Acho que um ponto a se balizar é que se a nossa meta nos coloca num lugar ou situação inabitual e desconhecida tem a tendencia de enfraquecer o nosso traço principal. A meta deve ser vista como um próximo passo, nada grandioso demais. O ego e a inércia adoram coisas grandiosas demais.
É certo também que a “lembrança de si” ou capacidade de lembrar é extremamente importante, um instante de consciência e possibilidade, pois listas de metas e coisas necessárias que sabemos que devemos fazer não servem para nada se não temos a capacidade de lembrar-nos delas no momento em que podemos realizá-las no nosso dia a dia. Elas devem estar escritas no nosso mais intimo para poderem ser acessadas. Grande abraço e obrigado
Olá:
Tenho lido sobre o 4º caminho e sobre o Eneagrama e me interessei pelo livro indicado pelo Mario “Tipos Humanos – Essência e Personalidade” de Susan Zannos, mas tentei encontrá-lo para comprar e não consegui. Pesquisei em todas as livrarias virtuais, inclusive em língua espanhola e não encontrei. Deixei um pedido na estante virtual para quando chegasse, mas ainda nada. Alguém teria alguma dica para me dar de como encontrar esse livro?
Estou achando muito interessante os textos.
Obrigada pela oportunidade de aprendizagem.
Édina
Olá Édina. Realmente este livro está difícil de achar. Encontrei apenas a versão em inglês. Caso tenha interesse, por favor me envie uma mensagem particular, para que possa te passar o link da página.
Tenho como traços principais como teimosia e vaidade . Quando estou por exemplo adoentado esestraços amenizam mas continuam la dentro da máquina. Outras formas e angulos de como trabalhar com eles?

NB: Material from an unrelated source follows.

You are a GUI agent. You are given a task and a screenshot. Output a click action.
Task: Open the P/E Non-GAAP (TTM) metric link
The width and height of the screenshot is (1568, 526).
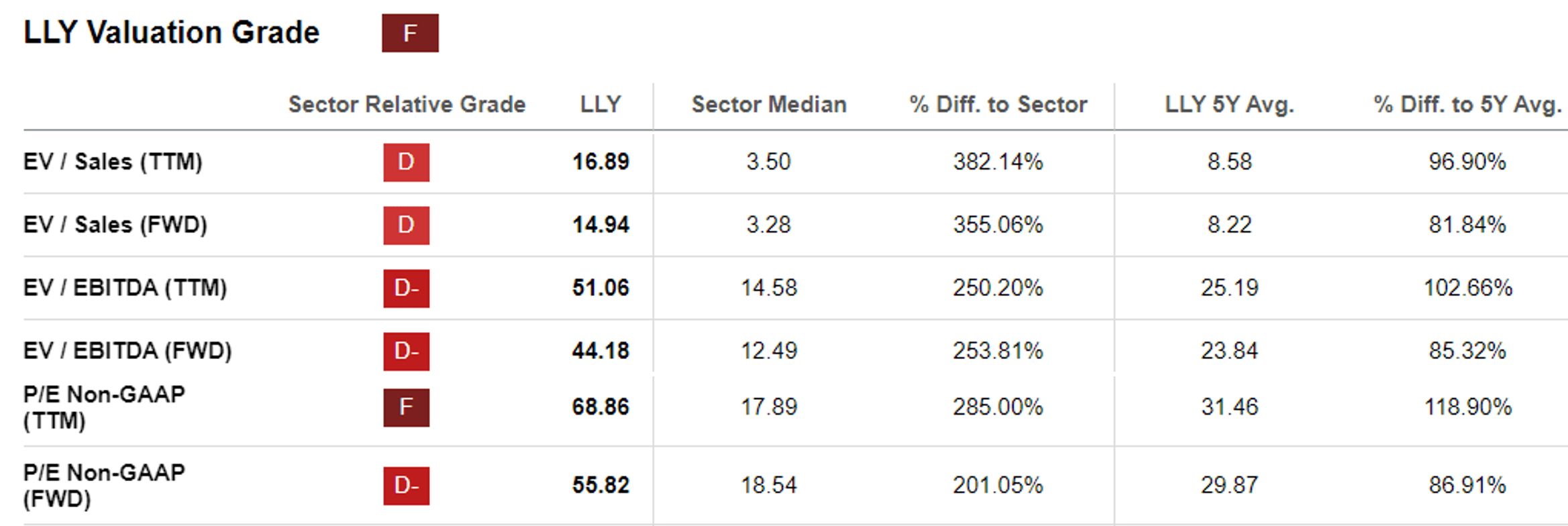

Oi Marcos, prazer em revê-lo. Os traços em essência se manifestam de uma maneira simples e natural; os traços na falsa personalidade se expressam de uma maneira complexa e artificial. A falsa personalidade requer uma grande quantidade de energia para continuar existindo (“o show deve continuar a todo custo”) por isso quando estamos cansados ou doentes, usando seu exemplo, há uma tendência de estar mais em essência. O objetivo é desenvolver uma verdadeira personalidade baseada nos “eus” de trabalho, o chamado “mordomo”, que vai permitir que a essência se manifeste e vai usar os traços para evocar a presença. Lembre-se que não evoluímos apesar da mecanicidade, mas graças a ela. É a “Santa Força Contrária”, usando as palavras de Gurdjieff.